[[ Input data, beginning ]]
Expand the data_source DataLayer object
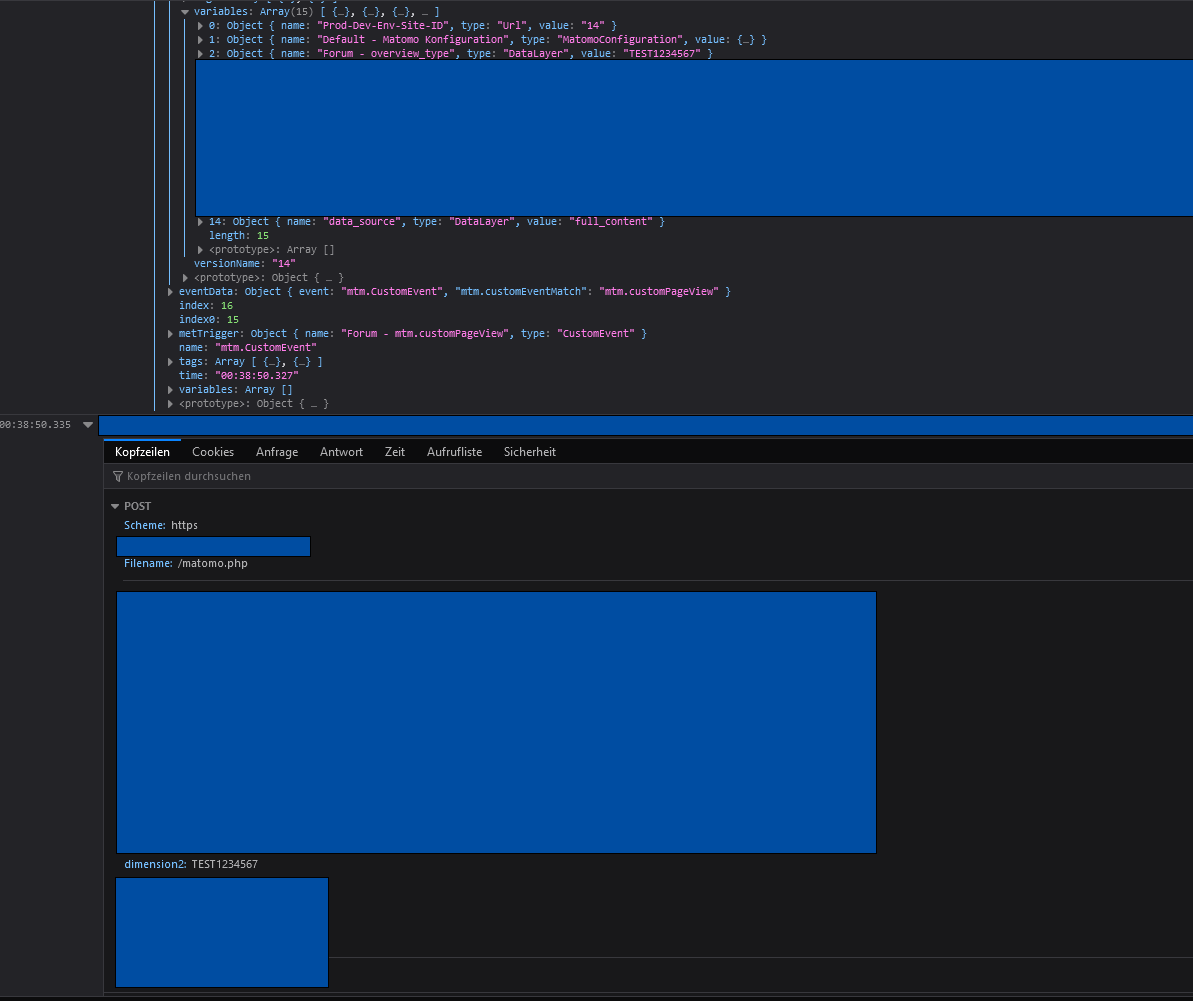1193x1001 pixels. [200, 221]
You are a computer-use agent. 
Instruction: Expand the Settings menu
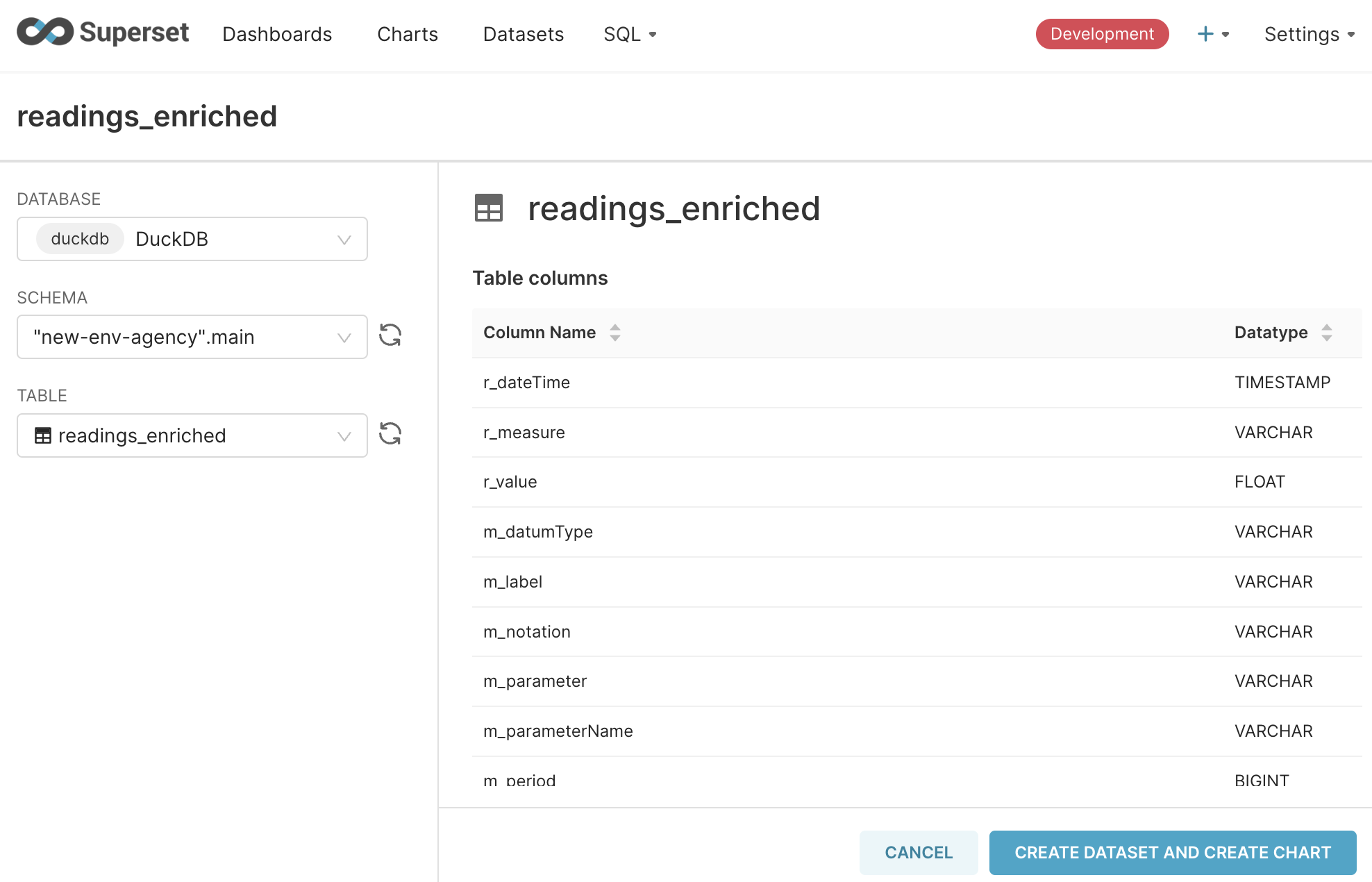(x=1310, y=34)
[[ Input data, end ]]
**What to work on:** The data above is to be printed exactly, all of it, except for the pictures.

**Solution for this exercise:**
Expand the data_source DataLayer object
1193x1001 pixels. [200, 221]
You are a computer-use agent. 
Instruction: Expand the Settings menu
(x=1310, y=34)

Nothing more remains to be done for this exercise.